Would you buy a diamond online?
One of the most personal and significant investments you can make is a diamond engagement ring. Though many companies have tried to make it work, one company actually invented technology to make it work. JamesAllen.com realized there was a gap in the industry. Specifically, someone buying a diamond online did not have a sense of what their EXACT diamond would look like. They could see photos of similar diamonds, but not their exact one. Of course, every other retailer offered the certification and specification sheet, but buyers were not interested in buying a document, they wanted a diamond.
JamesAllen.com solved the problem by developing their own imaging technology to show a 360 degree, 15x magnification of the exact diamond you are purchasing. The consumer gets a better sense of the diamond online than they could if they were in the store.

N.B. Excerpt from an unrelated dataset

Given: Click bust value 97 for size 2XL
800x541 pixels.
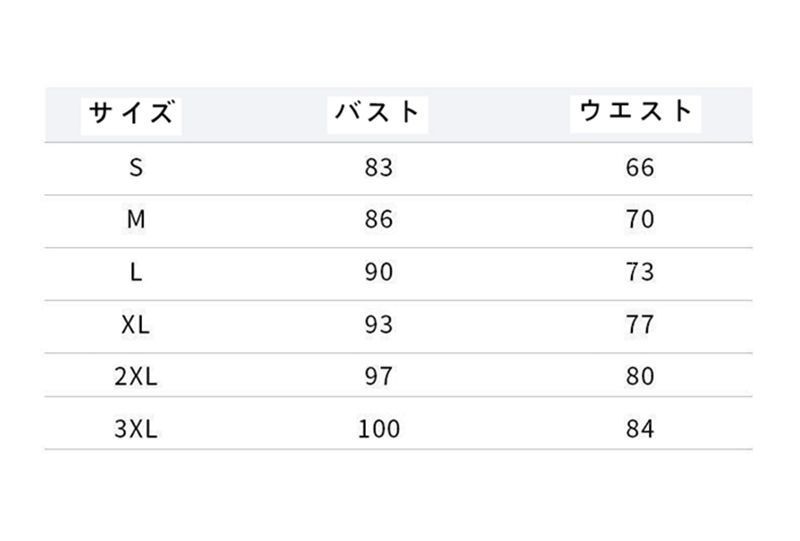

You would not want to take delivery of a mail-order bride by reading the specification sheet. Neither would you want to take delivery of her diamond engagement ring without seeing the diamond up close and personal. They added 60-day returns, 100% refund, and free shipping both ways on top of a lifetime warranty. In essence, they provide risk-free buying to their customers.
What can you learn?
Each of the above examples saw an obstacle that many others before them had seen. Rather than accepting defeat like their predecessors, they sought to overcome those objections to change the rules of the game. They looked at what would inhibit a buyer, and did everything in their power to overcome those obstacles.
When Zappos heard nobody would buy shoes online because they would not be sure of the sizing and would not want to pay for shipping, they simply allowed customers to order multiple pairs and return what they did not want. They even encourage customers to buy multiple sizes and “just return the one that is not the right size.”
JameAllen.com made the online buying experience for diamonds actually better than the in-person experience. Would you prefer to buy a diamond via your tablet computer from your couch on your timeline, or would you prefer to be pressured by a salesperson in the mall? Their clients get a better, more comfortable experience online than in person… all while the company removes any perceived risk of purchasing online.
How can you put it to work for you?
Look beyond the details, and the biggest obstacle each vendor removed was uncertainty and risk. Instead of saying why something cannot be done, look at how you can simplify your client’s buying decision. Free shipping and 360 degree diamond views were their keys. In your field, it could be that if everyone else charges by the hour, you might figure out a way to charge by the project. Just don’t use the excuse “It’s impossible in our field.” What would have happened if Zappos and JamesAllen.com had made excuses instead of being innovative?